Liberal Media Outlets Claim They Love "Moderation"
by L. Brent Bozell III
November 10, 1998
In their rose-colored crystal balls, our friends in the news
media are seeing glorious days ahead. They're gloating over the will of the
people leading to the death of impeachment proceedings, soon to go the way of
Newt Gingrich and his poisonous pipe dreams of "revolution." The
media glitterati are whistling while they work, burying any vestiges of
conservatism left.
Moderation (read: big-spending, no-tax-cuts,
run-from-social-issues business as usual) has captured the flag in Washington,
they have said in mind-numbing lockstep. Governors can teach those
congressional radicals because they "ran from the scandal," and
focused on "the issues." Take your lesson, conservatives, from ABC's
George Stephanopoulos: "I think that the hand of the moderates has been
strengthened tonight. The big winners in the Republican Party tonight, George
Pataki in New York, John Engler in Michigan, George Bush in Texas, Jeb Bush in
Florida, were all trying for a more compassionate conservatism, more centrist,
moderate conservatism, not the far right-wing agenda that really cost the
Republican Party a lot tonight."
The next morning on Today, Newsweek's Jonathan Alter
insisted: "Everyone is running to the middle of the road, and the faster
you get there the better you do at the polls. So this is a bad election for
extremists in both parties and a bad night I think for the Christian Coalition
and those who want to pull the Republican Party to the right. The centrist,
pragmatic Republican Governors did very well."

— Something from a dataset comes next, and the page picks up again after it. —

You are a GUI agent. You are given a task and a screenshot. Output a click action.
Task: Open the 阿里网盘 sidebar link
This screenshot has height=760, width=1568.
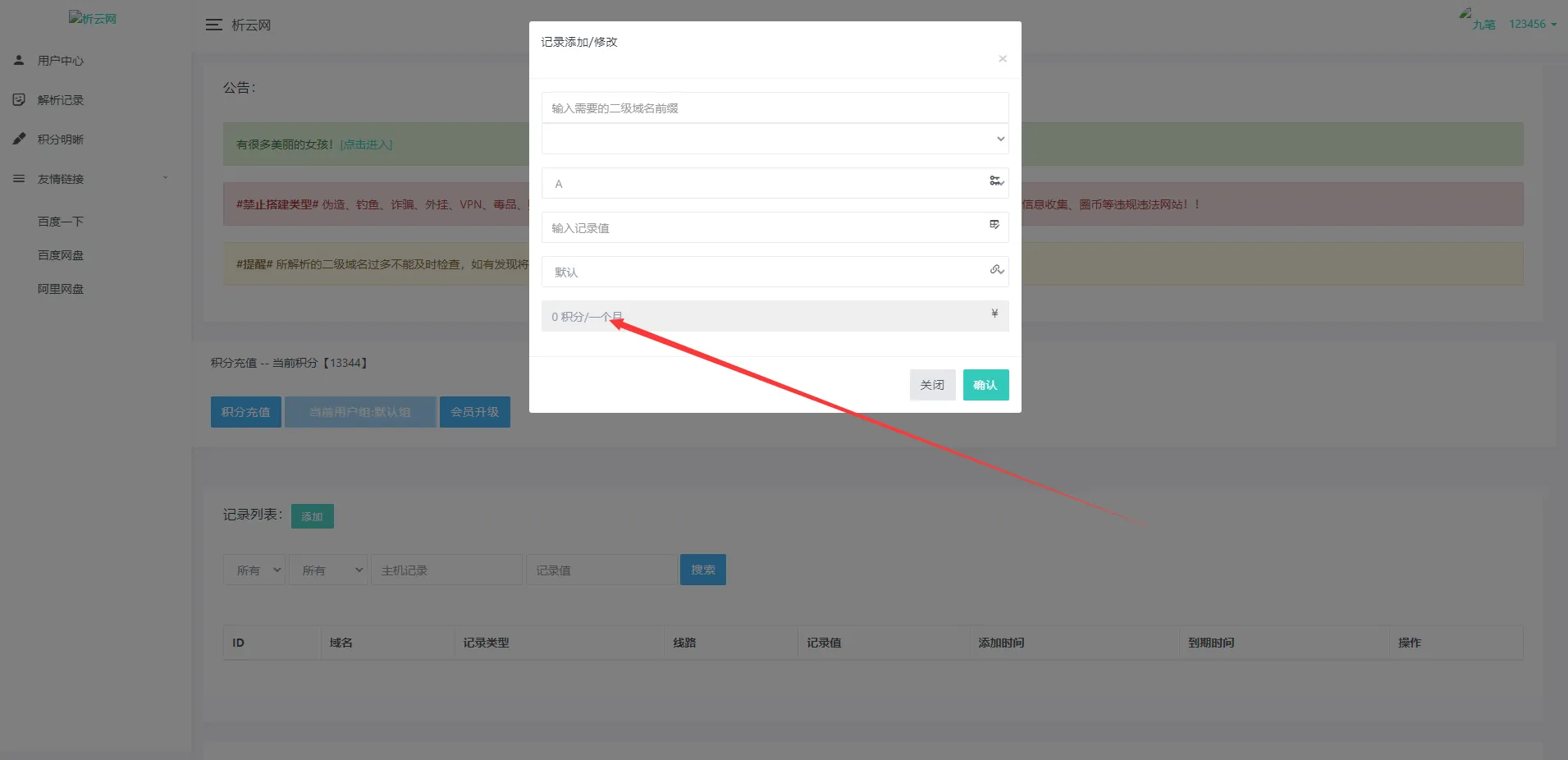coord(61,289)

But as Michael Barone points out in the Weekly Standard,
there's an entirely different way to look at this. With the exception of Dan
Lungren in California, the GOP won all the major states - resoundingly. What
made this noteworthy is that in the case of Tom Ridge (Pennsylvania), Tommy
Thompson (Wisconsin), Don Sundquist (Tennessee), Bush and Pataki, each had
been elected the first time out by very narrow margins and each won handily
this time. What issues did they run on? For Pataki and Sundquist it was tax
cuts; for Engler, it was welfare and education reform; for Thompson, welfare
reform. All conservative themes.
Was Election Night a "bad night for extremes"?
Consider some 1996 ideological scores from the American Conservative Union:
the Democrats sent to the Senate Barbara Boxer (5 percent conservative), Russ
Feingold (10), Patty Murray (0), Charles Schumer (5), and Blanche Lincoln (a
10 in 1994 before she retired from the House). The Republicans sent Mike Crapo
(95) and Jim Bunning (100), and Peter Fitzgerald, who the networks warned in
April couldn't beat Carol Moseley-Braun in Illinois because he was "too
conservative."
Perhaps the most insulting theme of the post-election
entrail-reading was the idea that "moderates," like the new media
darlings the Bush Brothers, sought out minority and women voters. It simply
escapes the media's eyes that the conservative message of limited government
and individual responsibility is more beneficial to minorities than anyone
else. They cannot stop associating conservatives and minorites only through a
prism of hate and fear.
Oh, there was plenty of hate and fear going around this year
- coming exclusively from the Democrats' camp. The Missouri Democrats told
black voters that not voting was like letting another church explode, another
cross burn. The White House scared black voters with visions of Republican
camera crews intimidating blacks from voting. In Maryland, smash-mouth
Democratic consultant Bob Shrum helped Parris Glendening take Republican Ellen
Sauerbrey's pro-life, pro-property rights record and twist it into her
oppostion to "civil rights," which is a code word for - being
anti-black.
Throughout the entire Bush presidency, the media never let
George Bush forget the Willie Horton ads (which his campaign never aired,
which were never racist - but never mind). Where are the cloak-and-dagger
sleuths of the Willie Horton Conspiracy like CBS's Eric Engberg or Newsweek's
Eleanor Clift now that the Democratic Party is accusing the Republicans of
supporting church explosions and cross burnings? Where are the healers that
hated racial exploitation in politics? When Newt Gingrich stepped down, The
Washington Post's Tom Edsall was still bemoaning that Gingrich came to power
exploiting Lee Atwater's race-baiting techniques. But the Post was nowhere to
be found on the Democrats' immoderate last-minute race-baiting.
Remarkably, some thought the smears were peachy. The Chicago
Tribune's Clarence Page declared on "The McLaughlin Group" that the
White House and the Missouri Democrats weren't "race-baiting," but
conducting "good grass-roots campaigning...Use love, use fear, use
whatever you've got." I suppose this is par for the course for Page, who
claimed in 1995 that "most of the KKK has joined the Republican
Party." But the national media's utter failure to report - never mind
deplore - these last-minute appeals to racial paranoia exposes them for the
supine Democratic partisans that they are.
For the Republicans to consider for a moment the media's
insincere political advice for the future would be the height of folly.